(Saved data entries)
=== Section Start ===

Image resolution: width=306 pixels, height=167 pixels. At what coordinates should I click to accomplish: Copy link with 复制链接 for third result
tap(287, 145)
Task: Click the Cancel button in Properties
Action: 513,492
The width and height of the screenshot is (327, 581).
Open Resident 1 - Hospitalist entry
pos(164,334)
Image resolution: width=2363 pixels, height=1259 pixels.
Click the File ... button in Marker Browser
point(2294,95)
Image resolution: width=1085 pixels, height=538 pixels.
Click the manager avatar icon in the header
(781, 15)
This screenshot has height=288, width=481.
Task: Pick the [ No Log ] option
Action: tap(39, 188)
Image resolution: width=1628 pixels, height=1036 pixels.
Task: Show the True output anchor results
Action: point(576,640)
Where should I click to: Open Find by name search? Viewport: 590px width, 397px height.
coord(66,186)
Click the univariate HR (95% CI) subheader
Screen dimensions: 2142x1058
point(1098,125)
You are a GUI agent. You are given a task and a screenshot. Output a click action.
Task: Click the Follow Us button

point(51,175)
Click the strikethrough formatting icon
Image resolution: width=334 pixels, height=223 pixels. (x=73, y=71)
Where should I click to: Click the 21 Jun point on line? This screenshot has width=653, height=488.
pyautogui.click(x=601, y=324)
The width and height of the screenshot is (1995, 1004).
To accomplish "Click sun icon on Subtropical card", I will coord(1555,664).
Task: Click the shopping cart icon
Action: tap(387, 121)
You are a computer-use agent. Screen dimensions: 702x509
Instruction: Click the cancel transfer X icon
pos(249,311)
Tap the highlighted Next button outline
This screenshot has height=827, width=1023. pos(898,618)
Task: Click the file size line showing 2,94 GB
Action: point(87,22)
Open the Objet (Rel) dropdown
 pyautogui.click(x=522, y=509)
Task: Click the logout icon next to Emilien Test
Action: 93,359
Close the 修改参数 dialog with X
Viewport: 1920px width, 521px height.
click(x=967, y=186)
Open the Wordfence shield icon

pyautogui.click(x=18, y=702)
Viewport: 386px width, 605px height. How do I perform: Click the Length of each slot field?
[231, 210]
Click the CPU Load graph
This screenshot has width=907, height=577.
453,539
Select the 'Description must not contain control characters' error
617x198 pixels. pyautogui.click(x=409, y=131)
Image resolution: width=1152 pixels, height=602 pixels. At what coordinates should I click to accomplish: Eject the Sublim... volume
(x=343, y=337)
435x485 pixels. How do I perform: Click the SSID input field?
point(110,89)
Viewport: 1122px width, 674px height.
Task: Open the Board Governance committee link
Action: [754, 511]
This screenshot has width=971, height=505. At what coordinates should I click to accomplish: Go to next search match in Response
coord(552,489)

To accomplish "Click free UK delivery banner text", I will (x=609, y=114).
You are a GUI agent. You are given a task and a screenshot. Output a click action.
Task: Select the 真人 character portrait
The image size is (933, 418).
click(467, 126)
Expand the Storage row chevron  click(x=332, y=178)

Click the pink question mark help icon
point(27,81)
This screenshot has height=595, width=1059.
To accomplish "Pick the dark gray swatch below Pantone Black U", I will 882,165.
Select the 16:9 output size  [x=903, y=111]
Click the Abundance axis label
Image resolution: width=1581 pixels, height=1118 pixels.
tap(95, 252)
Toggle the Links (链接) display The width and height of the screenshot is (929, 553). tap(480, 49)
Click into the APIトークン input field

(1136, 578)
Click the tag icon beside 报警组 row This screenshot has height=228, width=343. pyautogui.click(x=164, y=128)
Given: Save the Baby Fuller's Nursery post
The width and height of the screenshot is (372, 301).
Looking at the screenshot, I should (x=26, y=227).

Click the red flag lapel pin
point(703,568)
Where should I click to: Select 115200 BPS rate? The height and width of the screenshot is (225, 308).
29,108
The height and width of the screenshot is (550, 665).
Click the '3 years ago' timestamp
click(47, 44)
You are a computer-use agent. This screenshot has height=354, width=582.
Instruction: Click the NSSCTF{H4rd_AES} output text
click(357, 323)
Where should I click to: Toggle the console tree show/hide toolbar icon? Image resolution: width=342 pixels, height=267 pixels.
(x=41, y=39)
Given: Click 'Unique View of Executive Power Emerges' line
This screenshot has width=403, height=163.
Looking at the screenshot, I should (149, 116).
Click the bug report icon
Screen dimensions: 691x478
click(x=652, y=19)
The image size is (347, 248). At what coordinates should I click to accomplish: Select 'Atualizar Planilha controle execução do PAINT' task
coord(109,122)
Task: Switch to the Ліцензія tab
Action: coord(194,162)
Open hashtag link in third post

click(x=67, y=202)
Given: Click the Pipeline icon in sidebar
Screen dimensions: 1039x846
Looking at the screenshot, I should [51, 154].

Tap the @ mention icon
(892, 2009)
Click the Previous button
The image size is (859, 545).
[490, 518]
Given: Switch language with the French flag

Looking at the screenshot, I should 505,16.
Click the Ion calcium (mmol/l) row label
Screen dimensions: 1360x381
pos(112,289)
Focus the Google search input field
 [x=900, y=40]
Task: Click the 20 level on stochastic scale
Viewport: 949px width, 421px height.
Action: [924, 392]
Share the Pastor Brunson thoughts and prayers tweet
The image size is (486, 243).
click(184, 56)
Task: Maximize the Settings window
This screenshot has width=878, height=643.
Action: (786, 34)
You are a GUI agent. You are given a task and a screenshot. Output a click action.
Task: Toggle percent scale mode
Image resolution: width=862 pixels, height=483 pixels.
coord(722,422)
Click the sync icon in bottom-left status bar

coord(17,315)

=== Section End ===

▶ TASK TO COMPLETE
Transcribe exactly, and only, the lines from the opening line of the records through the line containing "Image resolution: width=1085".

▶ RESPONSE BOX
Image resolution: width=306 pixels, height=167 pixels. At what coordinates should I click to accomplish: Copy link with 复制链接 for third result
tap(287, 145)
Task: Click the Cancel button in Properties
Action: 513,492
The width and height of the screenshot is (327, 581).
Open Resident 1 - Hospitalist entry
pos(164,334)
Image resolution: width=2363 pixels, height=1259 pixels.
Click the File ... button in Marker Browser
point(2294,95)
Image resolution: width=1085 pixels, height=538 pixels.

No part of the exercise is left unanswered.